Much of what Shaw wrote about the Soviet Union was designed to discredit Churchill’s fearful picture of Bolshevism. He grew adept at taming the Soviet leaders’ revolutionary language. What was totalitarianism after all but the State co-ordination of public welfare? The proletariat became a ‘vast body of persons who have no other means of living except their labor’, in contrast to the ‘proprietariat’ who lived ‘by owning instead of by
working’ and were ‘politically called the Capitalists’. He wanted Soviet Communism, like a good wine, to travel well.
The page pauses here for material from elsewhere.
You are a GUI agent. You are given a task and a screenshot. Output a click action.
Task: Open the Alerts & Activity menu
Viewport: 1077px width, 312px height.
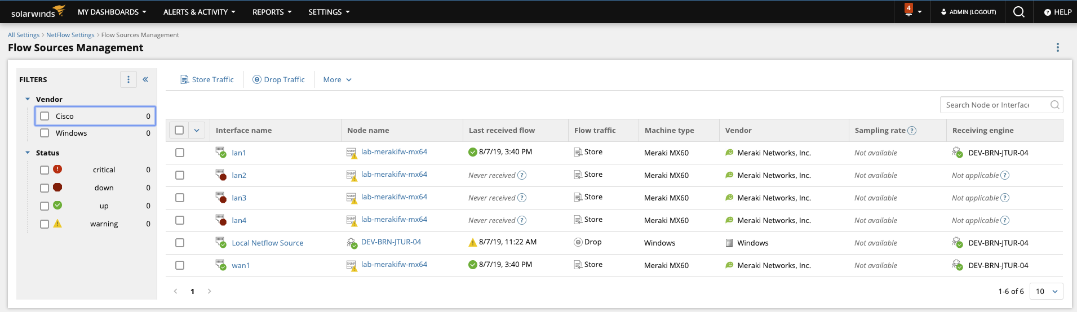tap(199, 12)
He told the Fabians that Democratic Socialism now spelt Communism. ‘There is now nothing but Communism, and in future it is quite futile to go about calling yourselves Fabians.’
Shaw let his imagination play round Lenin’s revolution until it flowered into a thoroughgoing Fabian event. For if words did not have the power to initiate political change as simply as he had once believed, they could still encircle events and change them mythologically. He remembered the shock of reading Das Kapital: it had been like lifting the lid off hell. But, in their obedience to Marxist principles, the worker-revolutionaries in Russia disenfranchised the educated classes and denied their children common schooling; they criminalized the intelligentsia; abolished private trading for commercial profit; expelled all managers without replacement by qualified directors; handed over the farms from the landlords to the peasants and generally ‘went through a hellgate of mistakes’. The result was near starvation. ‘Hordes of lost and deserted children, the aftermath of the war, wandered about Russia in little gangs, begging and stealing, following the seasons like migrating birds,’ Shaw wrote in a chapter on Sovietism he added to The Intelligent Woman’s Guide. Made desperate by the country’s lack of government, Lenin was forced, under the title New Economic Policy, to introduce gas-and-water Fabianism. For what else was the electrification of Russia? He had adopted the Fabian device of allowing private enterprise to run the factories until their productive work could be taken over by public enterprise. ‘That is to say,’ Shaw concluded, ‘Lenin was by the pressure of practical and immediate and imperative experience converted to what we call gradualism.’